因此,相应地,威胁建模也是一个长期且需要坚持的过程,威胁建模本身所需时间并不长(通常来说,一个产品的威胁建模活动大概需要2个小时),但是其产出的威胁需求列表,常常需要上月甚至多个迭代的补足。因此,它不应该成为产品上市前夕或投产前一刻的紧急行动,而更需要成为安全左移和产品常规需求分析、架构设计、测试用例设计过程中的一部分,融合在产品研发团队的日常工作内容当中。
理想安全模型挑战 —— 经验or方法?
过去数十年,安全领域一直存在两个派系,经验主义和方法主义,经验主义通常讲究实践,因此对技术细节更为关注,容易发现常人难以意识的问题,而另一个方法派系的专家则擅长用更全面的视角去分解安全问题。
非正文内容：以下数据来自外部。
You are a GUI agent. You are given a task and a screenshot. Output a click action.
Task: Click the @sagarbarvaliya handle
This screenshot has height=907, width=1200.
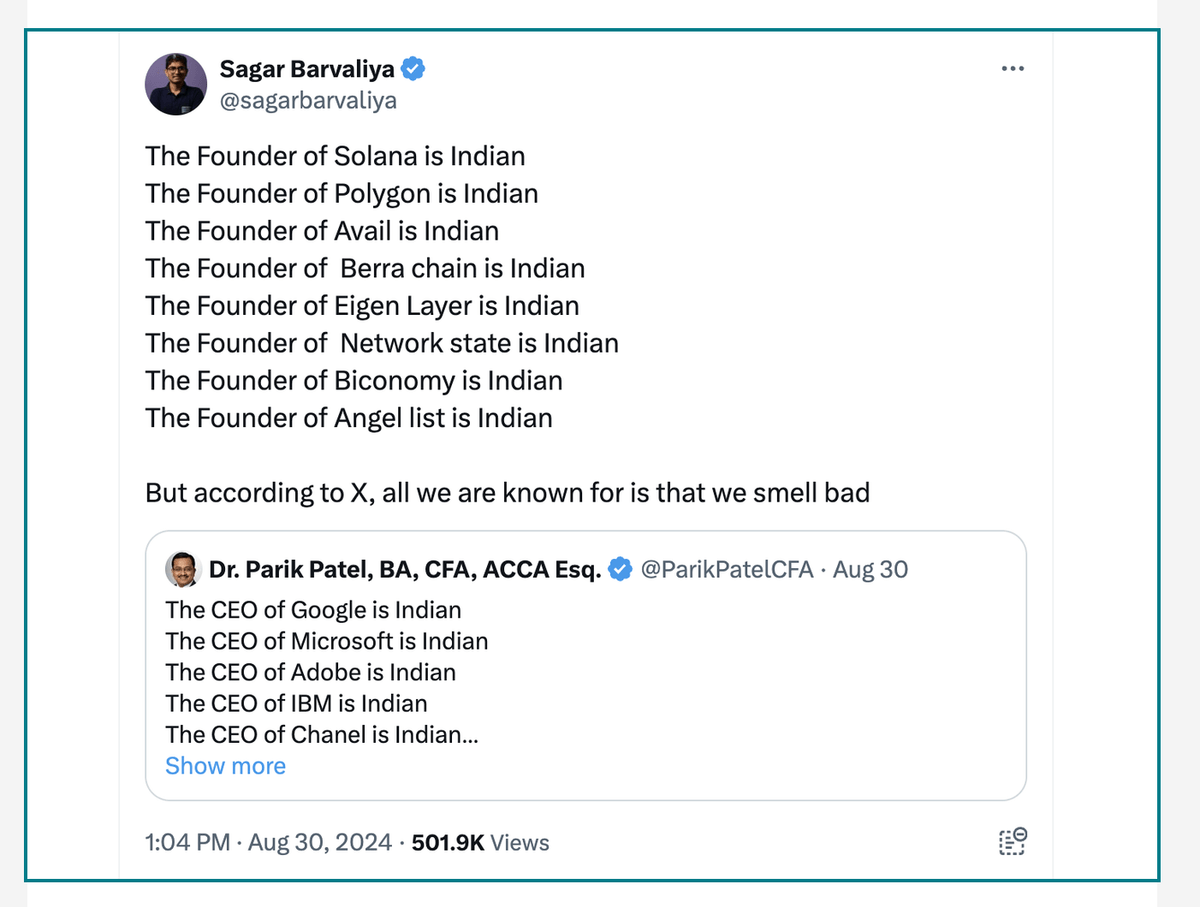309,100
而近年来,随着安全问题的升维,我们逐渐看到这两种方法的专家正在相向而行。
一方面,围绕漏洞利用经验,尤其是大量攻防活动中的威胁,被逐渐归纳为威胁/防御的模式库,如ATT&CK、CAPEC、CVSS的逐年完善,已经成为可以支撑威胁模型的数据集,在威胁建模活动中作为参考输入。
而另一个方向上,安全方法论也开始不只局限于停留在纸面文章,我们看到越来越多的安全方法论讲究与实践结合,如DevSecOps、CARTA(自适应安全)等安全方法论,都紧贴工具输出甚至业务上下文,而非局限于安全活动的执行情况审计。
这些思维的碰撞与相向而行,让我们看到更结构化、且更可预测和衡量的整体安全规划正逐渐显现。这无疑让需求设计阶段的安全活动逐渐成为了一个更科学辩证的活动,而我们有理由相信,从假想敌视角出发的“威胁建模”正是这场运动中的号角。